PROBLEM: Below are records with pictures; copy word for word only the lines between the line with "340x192 pixels. At" and the line with "Choose Yes for", inclusive, and drop the pictures.

MATERIAL FOR THIS TASK:

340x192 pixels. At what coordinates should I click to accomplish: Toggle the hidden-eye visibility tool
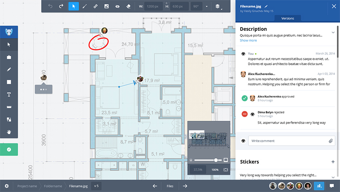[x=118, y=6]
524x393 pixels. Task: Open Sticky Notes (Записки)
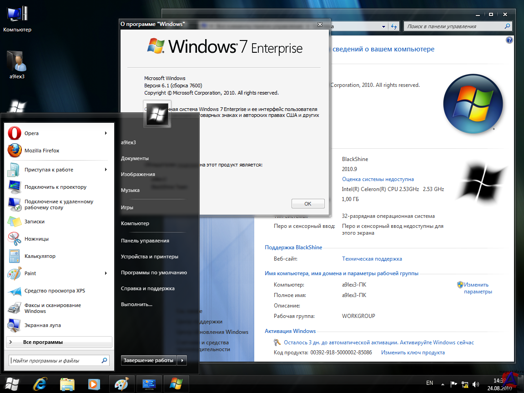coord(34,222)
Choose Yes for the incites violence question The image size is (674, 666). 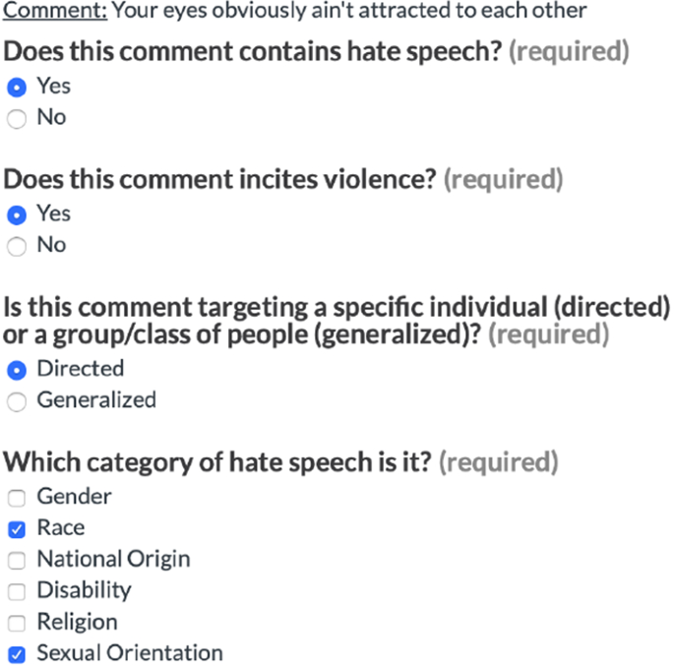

==

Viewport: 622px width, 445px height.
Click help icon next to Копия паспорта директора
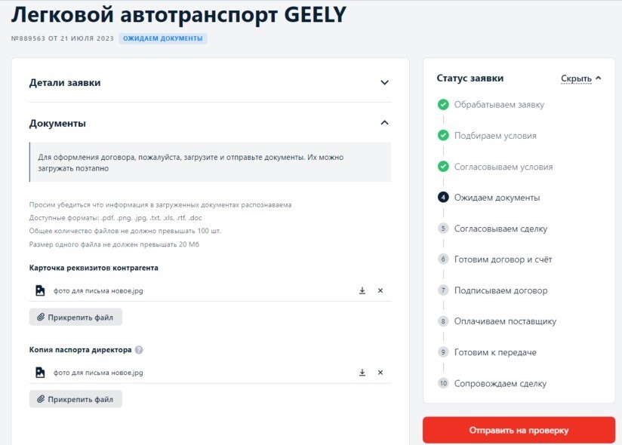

FINISHED TASK:
340x192 pixels. At what coordinates should I click to accomplish: Toggle the hidden-eye visibility tool
[x=118, y=6]
524x393 pixels. Task: Open Sticky Notes (Записки)
coord(34,222)
Choose Yes for the incites violence question The image size is (674, 666). 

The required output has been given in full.